NO.52 「若田さんとザリガニ釣り」 09.07.01

 私はあまりテレビは見ないのだが、先日「情熱大陸」という番組を偶然見ていたら、さいたま市出身でNASAの現役宇宙飛行士をされている若田 光一さんの特集だった。
 その中の、さいたま市の実家に里帰りされた時の映像で、若田さんのお母さんが若田さんの小学校1年生当時のエピソードを語った。
「当時の光一はザリガニ釣りに没頭していて、学校から帰るとすぐに仲間と毎日ザリガニ釣りに出かけていました。あまりに没頭しすぎて暗くなってから家に帰ってくるようになったので、父親にもっと早く帰るようにと注意されたのです…。」
「その後、明るいうちにきちんと帰ってくるようになったので、急にどうしてそうなったのか不思議でした…。」
ある日、いつものようにザリガニ釣りに出かける光一少年の自転車を見ると、荷台に風呂敷包みが載っている。
「それは何?」と聞くと、光一少年は風呂敷の中から家にあった大きな目覚まし時計を取り出し、「これをザリガニ釣りの場所に置いておいて、時間になったら皆に声をかけて帰るようにしているんだ」と答えたという。(当然ながら当時は小学生が腕時計を持つことは無理だった)
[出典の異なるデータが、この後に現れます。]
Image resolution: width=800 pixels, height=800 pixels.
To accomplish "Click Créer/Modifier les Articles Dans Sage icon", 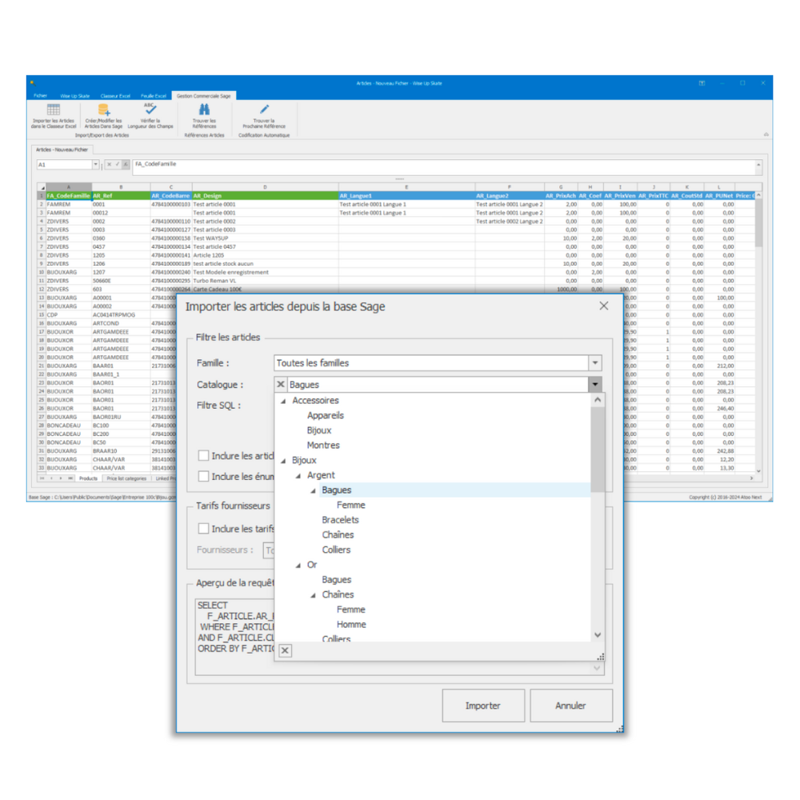I will click(103, 110).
 このことから、7歳当時の若田少年が仲間と活き活きとザリガニ釣りに没頭し、そして父親から提起された問題を自分なりに考えて見事に解決、さらにリーダーシップも発揮しているということが見て取れる。
 大げさに言うと、これは今国際宇宙ステーションでロボットアームのスペシャリストとして活躍している若田さんの、人間形成の原点とも言えるのではないかと思う。(実際の宇宙では色々な問題が頻発し、それをうまく解決していく能力が必須だと若田さん自身が語っていた)
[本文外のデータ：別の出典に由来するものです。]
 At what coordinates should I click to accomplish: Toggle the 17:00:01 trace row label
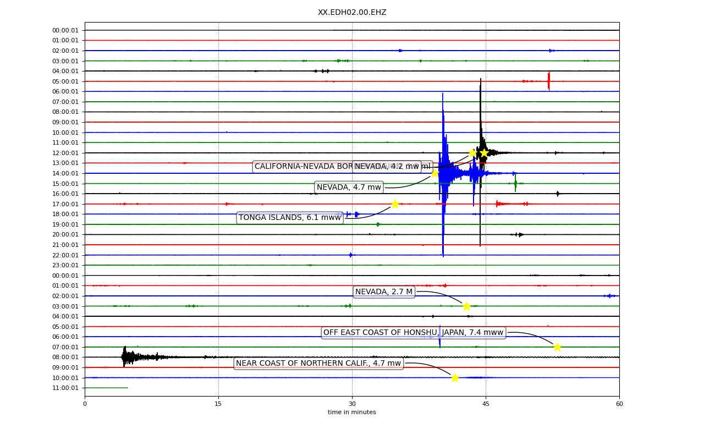[x=65, y=204]
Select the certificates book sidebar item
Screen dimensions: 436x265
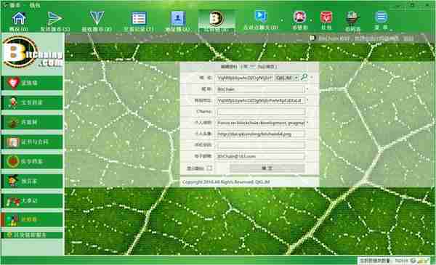32,142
 この当時に比べると現代の子どもは、よく言われているように3つの「間」が不足している。それは、1.時間 2.空間 3.仲間。 → 1.塾やおけいこ事に追われ… 2.ザリガニのいる水路や、原っぱもなく… 3.友達もあまりいない…のだ。
それらを現代に、すぐに取り戻すことはできない。でもそういったことを我々大人が真剣に考え、少しでも良い方向性を示してやることが、次の社会を担う子どもへの義務ではないかと思う。